Yes, I do lean more towards the New School type of thinking about criticism, where value is often found in irony and contradiction, as well as being more forgiving towards technical limitations on certain occasions. I do agree with you completely on Sheptiko’s Wings which is close to perfection in my book, (Assuming that’s what you meant by your statement.) and don’t disagree with your statement about Mutual Appreciation other than perhaps some small ways. Your emphasis on the gestalt is why I brought this up in the first place since I find quite a bit of value in that way of framing an artwork, but I often question its utility in regards to works that seem to require or ask the viewer to digest parts of a piece in differently weighted chunks in order to gain an appreciation of them, something like naive or folk art does in painting and sculpture. Certainly one needn’t take those works on different terms, but I find doing so can provide some powerful artistic experiences.

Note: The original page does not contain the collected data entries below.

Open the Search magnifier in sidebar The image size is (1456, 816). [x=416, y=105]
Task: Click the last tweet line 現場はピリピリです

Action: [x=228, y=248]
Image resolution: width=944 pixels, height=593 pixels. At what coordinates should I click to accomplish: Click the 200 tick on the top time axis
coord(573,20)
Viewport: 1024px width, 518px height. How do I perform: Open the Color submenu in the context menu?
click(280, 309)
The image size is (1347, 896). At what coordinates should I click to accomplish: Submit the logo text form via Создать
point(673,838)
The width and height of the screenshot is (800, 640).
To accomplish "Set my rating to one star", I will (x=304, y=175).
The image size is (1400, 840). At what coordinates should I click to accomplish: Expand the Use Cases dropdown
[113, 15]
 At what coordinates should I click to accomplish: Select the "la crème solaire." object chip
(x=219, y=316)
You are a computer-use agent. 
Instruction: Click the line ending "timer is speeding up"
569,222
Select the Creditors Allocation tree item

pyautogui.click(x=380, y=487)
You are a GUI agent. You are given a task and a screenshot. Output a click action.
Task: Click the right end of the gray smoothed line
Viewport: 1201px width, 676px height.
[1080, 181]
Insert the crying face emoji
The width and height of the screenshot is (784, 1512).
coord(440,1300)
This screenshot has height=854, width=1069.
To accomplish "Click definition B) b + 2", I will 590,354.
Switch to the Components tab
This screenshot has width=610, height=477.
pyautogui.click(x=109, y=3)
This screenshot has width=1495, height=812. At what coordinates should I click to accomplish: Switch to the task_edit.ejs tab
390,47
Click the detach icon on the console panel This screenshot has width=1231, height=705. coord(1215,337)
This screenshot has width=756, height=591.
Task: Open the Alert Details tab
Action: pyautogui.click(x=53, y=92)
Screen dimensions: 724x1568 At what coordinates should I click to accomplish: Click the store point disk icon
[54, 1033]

…..question its utility in regards to works that seem to require or ask the viewer to digest parts of a piece in differently weighted chunks in order to gain an appreciation of them, something like naive or folk art does in painting and sculpture.
Yes and where/why I probably don’t appreciate folk art as much.
I came to the gestalt by way of trying to understand visual thinking. The deception of visual perception is that one is seeing/realizing the totality of an object at once – that feeling I find gratifying, although I know that “realizing the totality” at once is simplistic.
Perhaps ‘writer – Kaufman’ was making a piece in differently weighted chunks.
The Kaufmans film is really awesome. The script is very well done. I really like this film!